■ Work item:
Retype exactly the lines from the one that contains "Viewport: 1557px width, 784px" through the end of the listing, both included, but not the pictures.

■ Provided material:
BEGIN

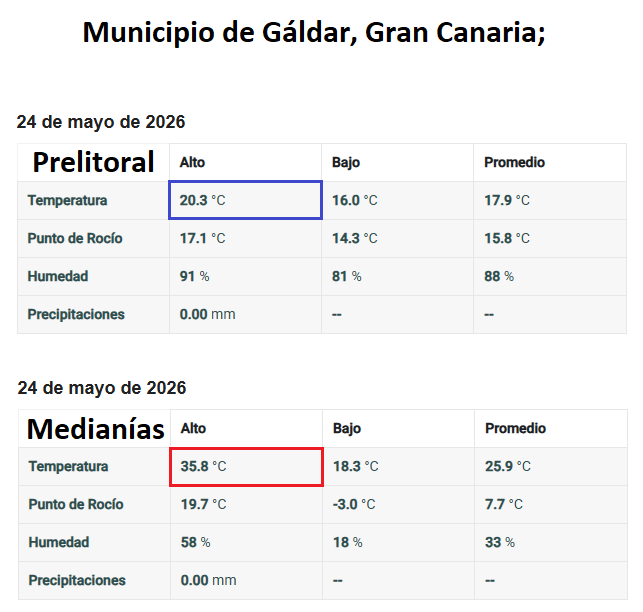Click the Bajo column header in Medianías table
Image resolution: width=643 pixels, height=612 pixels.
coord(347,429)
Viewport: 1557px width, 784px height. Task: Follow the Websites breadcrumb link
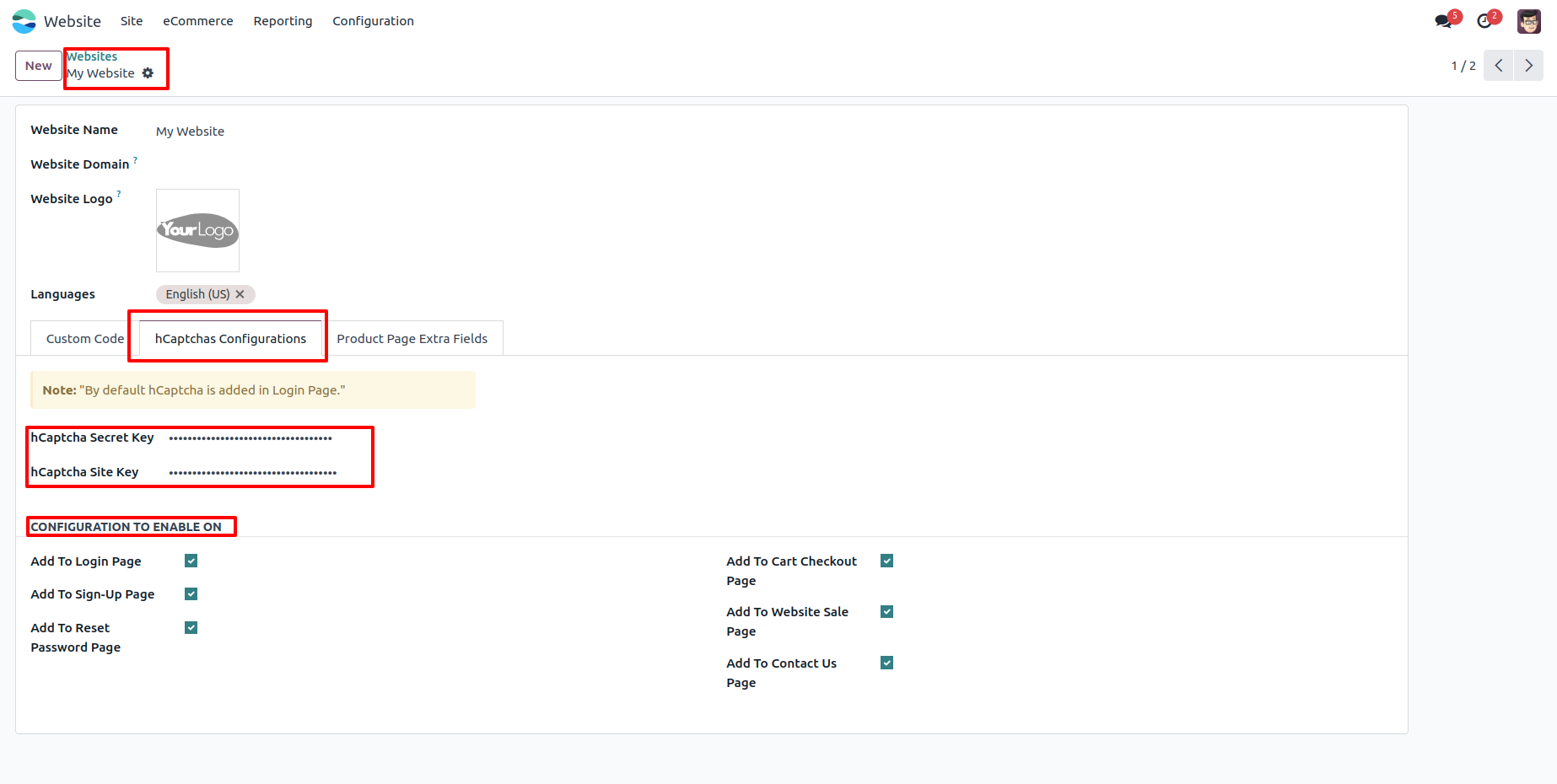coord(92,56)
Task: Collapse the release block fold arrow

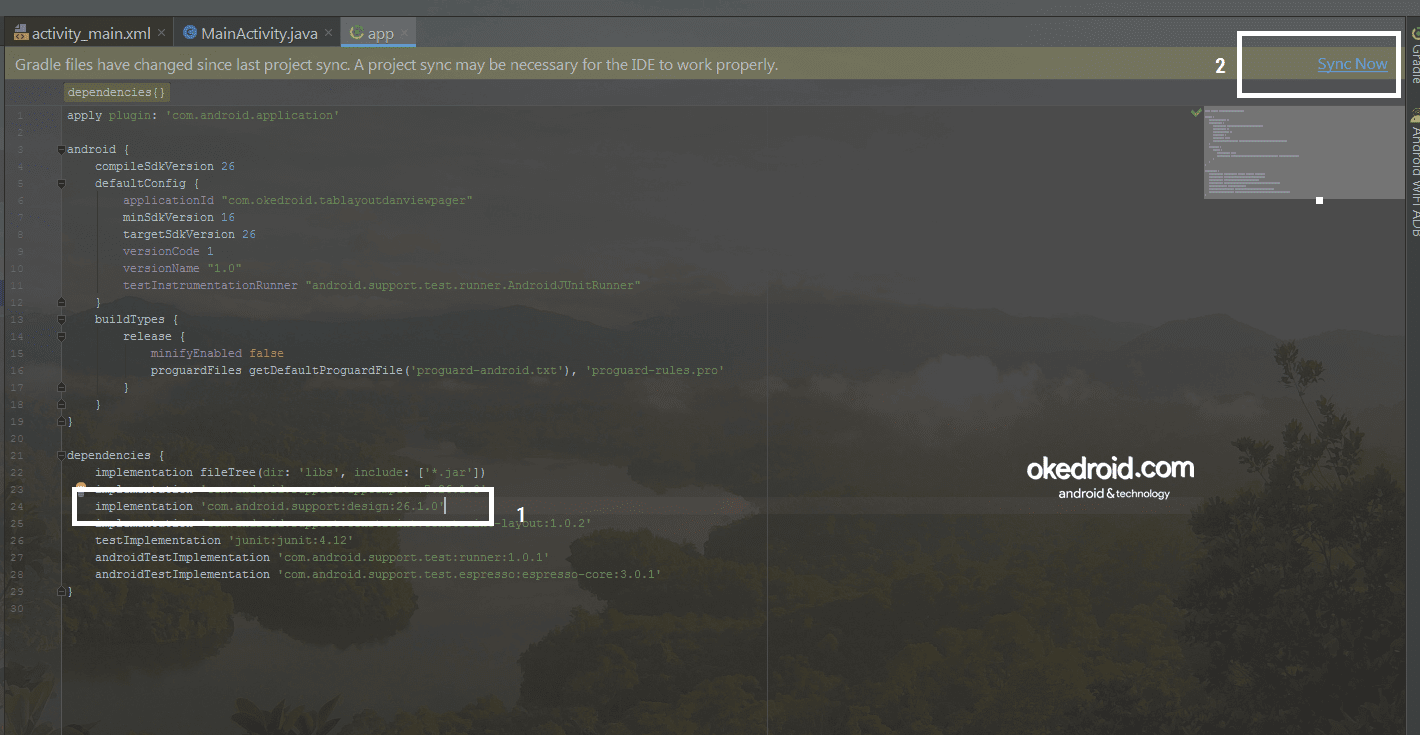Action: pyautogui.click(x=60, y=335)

END

■ Exercise answer:
Viewport: 1557px width, 784px height. Task: Follow the Websites breadcrumb link
coord(92,56)
Task: Collapse the release block fold arrow

Action: pyautogui.click(x=60, y=335)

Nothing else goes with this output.